In 1991, it was adapted and directed for BBC 2 by Anthony Page, starring Dame Judi Dench. The play was revived by Page at the National Theatre in 1995, again with Dench in the leading role. In 2018, the National staged another revival, directed by Joe Hill-Gibbins and starring Kate Fleetwood.
See also Nick Smurthwaite's theatre profile of Ackland for The Stage, Revival of a Realist, 5 February 2004 
Rodney Ackland's first contact with Alfred Hitchcock was as a supporting actor in The Skin Game (1931), a screen version of the John Galsworthy play. Hitchcock, however, recognised his potential as a screenwriter and collaborating with him on the second film adaptation of J Jefferson Farjeon's London fog-bound thriller Number Seventeen (1932) starring Leon M. Lion.
Ackland co-wrote the British film Bank Holiday (1938), contributed additional dialogue to Young Man's Fancy (1940), and made some uncredited contributions to Dangerous Moonlight (1941) and Love Story (1944). His screenplay for Hatter's Castle (1942), from the novel by A.J. Cronin, provided a rampant star role for Robert Newton as the megalomaniac Scottish hatter.

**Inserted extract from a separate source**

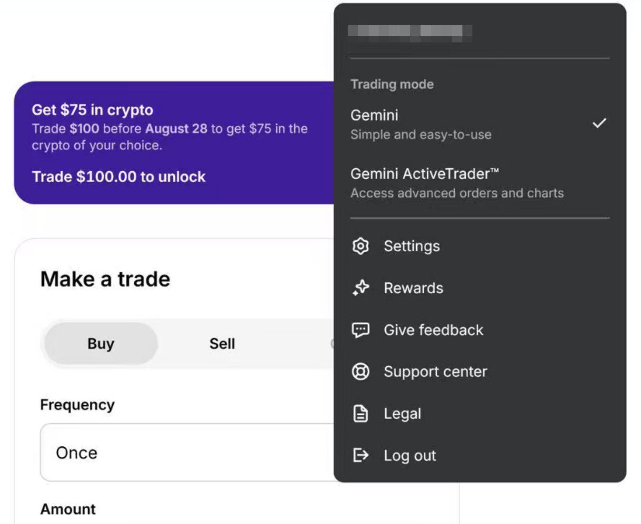The width and height of the screenshot is (641, 524).
Task: Switch to Gemini ActiveTrader mode
Action: [x=456, y=183]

He shared with Emeric Pressburger an Academy Award nomination for the screenplay of 49th Parallel (US: The Invaders, 1941), starring Raymond Massey and Eric Portman.
Ackland is credited with discovering the actress Sally Ann Howes, the child of neighbour Bobby Howes, when he insisted that she audition for his film Thursday's Child (1943), which he both wrote and directed.
He renewed his association with Pressburger with the two men co-writing the screenplay for the thriller Wanted for Murder (1946), mainly intended as a film vehicle for Eric Portman playing a man obsessed by his father's role as the public hangman. Around the same time, he made Temptation Harbour (1947), the first adaptation of Georges Simenon's novel Newhaven/Dieppe, directed by Lance Comfort, again with Robert Newton.
He twice collaborated with Rattigan as a screenwriter, on the Anthony Asquith film Uncensored (1942), starring Eric Portman; and for the Associated British production of Bond Street (1948), an anthology film consisting of four stories about a wedding trousseau. Neither Ackland nor Rattigan were credited on the latter film.
His final work for the cinema was on the screenplay for The Queen of Spades (1949), an adaptation of Alexander Pushkin's short story. Ackland intended to direct the film, but fell out with the producer Anatole de Grunwald and star Anton Walbrook. Thorold Dickinson took over at short notice and rewrote Ackland's script with the help of de Grunwald.
Assisted by a co-author Elspeth Grant, Ackland wrote his memoirs, The Celluloid Mistress, or The Custard Pie of Dr. Caligari, published by Alan Wingate in London in 1954.